:: Extracted data ::

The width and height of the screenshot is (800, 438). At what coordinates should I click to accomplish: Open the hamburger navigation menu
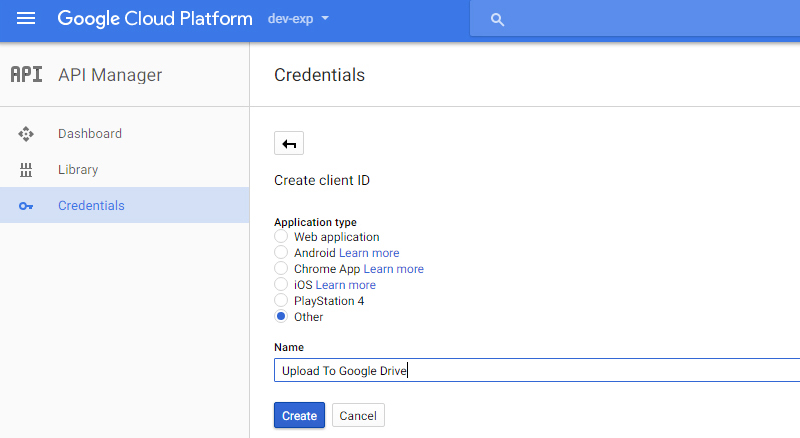tap(26, 19)
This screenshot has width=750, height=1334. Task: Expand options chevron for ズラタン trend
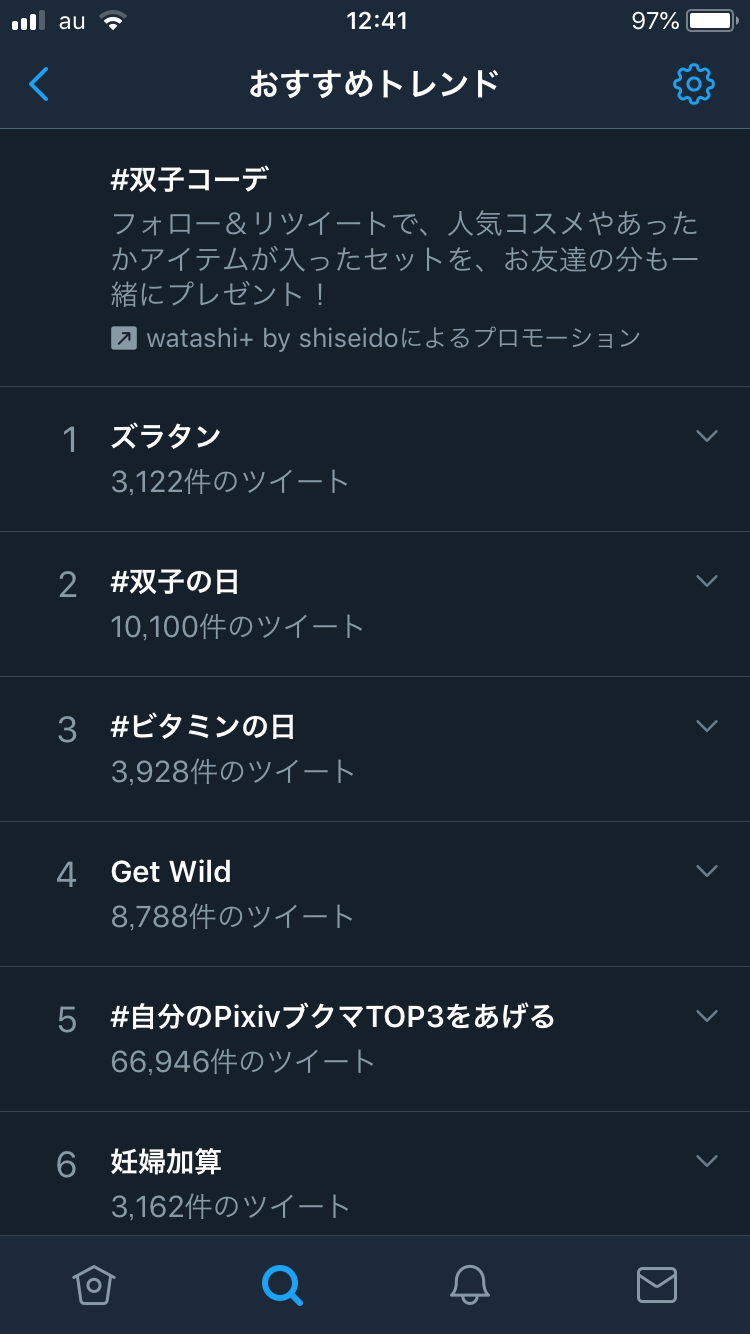[x=707, y=436]
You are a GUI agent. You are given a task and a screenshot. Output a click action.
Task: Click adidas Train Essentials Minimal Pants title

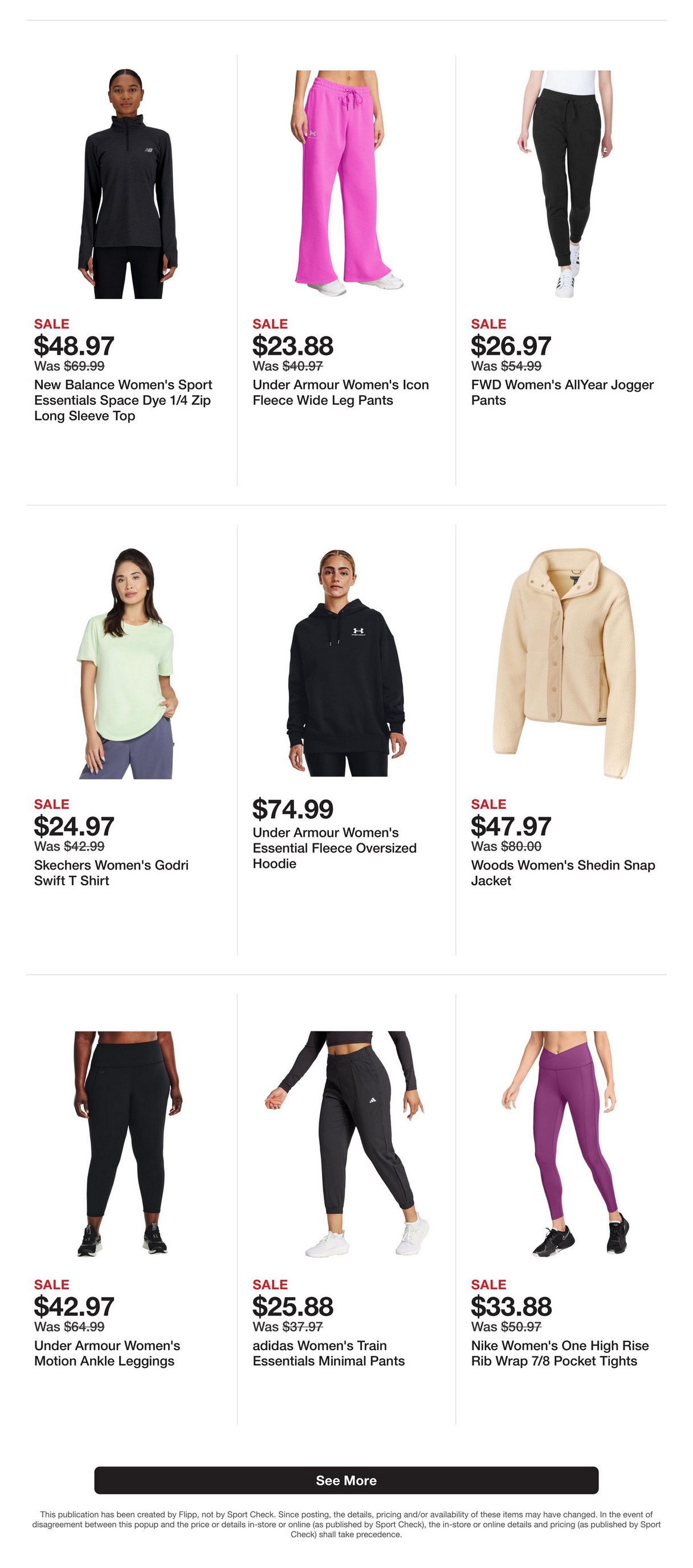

:::

◆ What you are asked to do ◆
Reproduce the material above in full, exactly, with no images.

◆ Task response ◆
The width and height of the screenshot is (800, 438). At what coordinates should I click to accomplish: Open the hamburger navigation menu
tap(26, 19)
This screenshot has width=750, height=1334. Task: Expand options chevron for ズラタン trend
[x=707, y=436]
You are a GUI agent. You are given a task and a screenshot. Output a click action.
Task: Click adidas Train Essentials Minimal Pants title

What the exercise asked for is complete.